Directions -
In the records below, which lines include "computer"? Copy them.

Material provided -
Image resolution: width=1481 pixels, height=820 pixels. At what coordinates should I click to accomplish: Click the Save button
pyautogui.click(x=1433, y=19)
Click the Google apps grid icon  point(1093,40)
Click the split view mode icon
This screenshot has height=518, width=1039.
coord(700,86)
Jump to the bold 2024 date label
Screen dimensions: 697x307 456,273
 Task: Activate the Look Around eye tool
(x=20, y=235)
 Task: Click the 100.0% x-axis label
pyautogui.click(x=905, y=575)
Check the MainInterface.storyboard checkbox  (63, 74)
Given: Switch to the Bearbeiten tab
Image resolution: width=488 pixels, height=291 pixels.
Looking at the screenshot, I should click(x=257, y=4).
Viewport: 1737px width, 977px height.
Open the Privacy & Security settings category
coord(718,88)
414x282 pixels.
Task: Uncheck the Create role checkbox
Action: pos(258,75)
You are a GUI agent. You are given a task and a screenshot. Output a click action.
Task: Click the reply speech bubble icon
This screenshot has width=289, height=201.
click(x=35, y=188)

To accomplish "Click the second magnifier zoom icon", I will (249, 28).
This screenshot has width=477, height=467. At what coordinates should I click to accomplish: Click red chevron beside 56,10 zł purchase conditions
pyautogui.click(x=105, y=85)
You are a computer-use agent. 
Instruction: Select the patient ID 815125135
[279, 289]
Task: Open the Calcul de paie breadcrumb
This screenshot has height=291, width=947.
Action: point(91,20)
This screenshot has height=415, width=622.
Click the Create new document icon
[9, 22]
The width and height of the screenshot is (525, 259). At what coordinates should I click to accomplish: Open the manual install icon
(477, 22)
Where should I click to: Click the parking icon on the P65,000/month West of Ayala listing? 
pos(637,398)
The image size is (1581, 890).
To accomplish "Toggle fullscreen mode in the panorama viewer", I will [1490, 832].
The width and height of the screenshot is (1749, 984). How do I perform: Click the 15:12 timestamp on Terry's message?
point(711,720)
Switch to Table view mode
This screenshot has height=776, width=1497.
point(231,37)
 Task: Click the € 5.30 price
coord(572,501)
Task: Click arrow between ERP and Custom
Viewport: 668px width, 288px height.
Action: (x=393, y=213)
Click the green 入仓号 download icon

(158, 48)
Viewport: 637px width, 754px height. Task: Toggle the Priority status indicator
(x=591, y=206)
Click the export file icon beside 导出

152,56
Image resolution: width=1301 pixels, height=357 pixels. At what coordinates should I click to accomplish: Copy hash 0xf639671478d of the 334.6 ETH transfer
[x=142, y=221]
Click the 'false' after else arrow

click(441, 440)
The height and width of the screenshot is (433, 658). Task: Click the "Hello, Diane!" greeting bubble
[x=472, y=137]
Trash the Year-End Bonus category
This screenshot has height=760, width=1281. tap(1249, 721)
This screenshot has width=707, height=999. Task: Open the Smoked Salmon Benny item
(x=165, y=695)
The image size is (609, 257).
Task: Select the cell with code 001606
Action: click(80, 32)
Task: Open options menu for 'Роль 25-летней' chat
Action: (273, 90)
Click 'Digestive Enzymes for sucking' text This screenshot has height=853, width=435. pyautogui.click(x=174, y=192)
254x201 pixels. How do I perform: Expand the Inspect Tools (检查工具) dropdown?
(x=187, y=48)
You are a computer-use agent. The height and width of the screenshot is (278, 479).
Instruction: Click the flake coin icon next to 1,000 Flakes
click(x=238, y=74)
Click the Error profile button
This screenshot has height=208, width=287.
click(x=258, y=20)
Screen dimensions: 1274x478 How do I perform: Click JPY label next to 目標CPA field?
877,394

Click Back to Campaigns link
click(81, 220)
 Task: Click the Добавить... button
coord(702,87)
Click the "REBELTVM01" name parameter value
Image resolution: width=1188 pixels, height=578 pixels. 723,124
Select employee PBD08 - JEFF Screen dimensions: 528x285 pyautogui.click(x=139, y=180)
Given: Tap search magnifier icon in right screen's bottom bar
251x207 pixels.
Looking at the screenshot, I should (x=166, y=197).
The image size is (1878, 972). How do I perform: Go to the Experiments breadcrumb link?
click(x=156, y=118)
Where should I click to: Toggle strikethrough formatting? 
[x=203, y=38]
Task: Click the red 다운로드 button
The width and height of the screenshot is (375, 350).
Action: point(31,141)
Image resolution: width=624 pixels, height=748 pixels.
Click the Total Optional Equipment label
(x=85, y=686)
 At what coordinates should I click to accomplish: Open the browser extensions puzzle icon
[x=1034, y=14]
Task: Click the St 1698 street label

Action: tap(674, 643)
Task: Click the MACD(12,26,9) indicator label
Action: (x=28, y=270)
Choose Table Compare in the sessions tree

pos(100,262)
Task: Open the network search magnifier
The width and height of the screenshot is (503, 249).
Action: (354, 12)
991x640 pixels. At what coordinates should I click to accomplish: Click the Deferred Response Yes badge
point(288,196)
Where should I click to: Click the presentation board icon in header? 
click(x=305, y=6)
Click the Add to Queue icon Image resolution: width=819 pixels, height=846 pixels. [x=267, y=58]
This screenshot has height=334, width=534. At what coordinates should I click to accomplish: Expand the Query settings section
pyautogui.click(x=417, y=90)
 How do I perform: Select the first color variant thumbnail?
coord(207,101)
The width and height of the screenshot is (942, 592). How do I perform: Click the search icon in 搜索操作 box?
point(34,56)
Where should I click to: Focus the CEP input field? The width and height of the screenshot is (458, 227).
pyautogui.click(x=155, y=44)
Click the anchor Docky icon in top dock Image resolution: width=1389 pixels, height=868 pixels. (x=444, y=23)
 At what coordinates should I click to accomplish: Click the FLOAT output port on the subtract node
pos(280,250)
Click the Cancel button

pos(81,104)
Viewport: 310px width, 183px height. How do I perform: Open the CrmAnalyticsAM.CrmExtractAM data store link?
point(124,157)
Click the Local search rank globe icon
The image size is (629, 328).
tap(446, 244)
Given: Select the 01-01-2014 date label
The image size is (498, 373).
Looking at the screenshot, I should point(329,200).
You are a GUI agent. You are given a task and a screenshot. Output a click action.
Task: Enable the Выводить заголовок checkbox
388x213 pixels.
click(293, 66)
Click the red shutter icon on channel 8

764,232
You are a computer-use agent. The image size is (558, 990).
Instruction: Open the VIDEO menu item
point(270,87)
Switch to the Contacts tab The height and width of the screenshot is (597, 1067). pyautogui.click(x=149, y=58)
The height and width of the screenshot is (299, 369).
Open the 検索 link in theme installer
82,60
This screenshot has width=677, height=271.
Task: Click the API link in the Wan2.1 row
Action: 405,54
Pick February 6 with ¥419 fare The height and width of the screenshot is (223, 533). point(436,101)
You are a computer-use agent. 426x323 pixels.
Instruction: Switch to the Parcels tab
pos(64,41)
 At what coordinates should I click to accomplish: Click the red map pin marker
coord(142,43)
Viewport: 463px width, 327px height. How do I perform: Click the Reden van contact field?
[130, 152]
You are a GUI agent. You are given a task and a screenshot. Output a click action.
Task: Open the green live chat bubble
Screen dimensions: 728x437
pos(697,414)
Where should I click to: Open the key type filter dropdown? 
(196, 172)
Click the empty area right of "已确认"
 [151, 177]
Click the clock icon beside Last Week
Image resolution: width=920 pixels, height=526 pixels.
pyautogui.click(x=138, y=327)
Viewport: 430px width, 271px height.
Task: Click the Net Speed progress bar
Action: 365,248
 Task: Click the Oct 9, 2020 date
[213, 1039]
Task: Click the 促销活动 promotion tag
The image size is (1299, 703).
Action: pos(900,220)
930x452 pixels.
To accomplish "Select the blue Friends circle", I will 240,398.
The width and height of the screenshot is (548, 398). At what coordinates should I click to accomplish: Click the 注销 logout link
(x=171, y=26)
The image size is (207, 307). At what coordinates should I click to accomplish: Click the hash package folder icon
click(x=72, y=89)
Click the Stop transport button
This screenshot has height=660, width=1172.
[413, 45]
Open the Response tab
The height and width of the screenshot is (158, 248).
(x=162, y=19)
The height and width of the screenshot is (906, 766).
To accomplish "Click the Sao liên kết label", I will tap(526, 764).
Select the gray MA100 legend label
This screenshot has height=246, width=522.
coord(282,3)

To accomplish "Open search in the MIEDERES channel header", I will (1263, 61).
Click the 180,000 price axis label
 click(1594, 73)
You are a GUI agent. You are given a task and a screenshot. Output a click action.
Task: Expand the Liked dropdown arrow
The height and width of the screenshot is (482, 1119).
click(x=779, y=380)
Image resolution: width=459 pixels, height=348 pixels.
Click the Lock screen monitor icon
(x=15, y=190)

Response to the task -
You are a computer-use agent. 
You are a computer-use agent. The height and width of the screenshot is (278, 479).
You are a computer-use agent. The image size is (558, 990).
You are a computer-use agent. 426x323 pixels.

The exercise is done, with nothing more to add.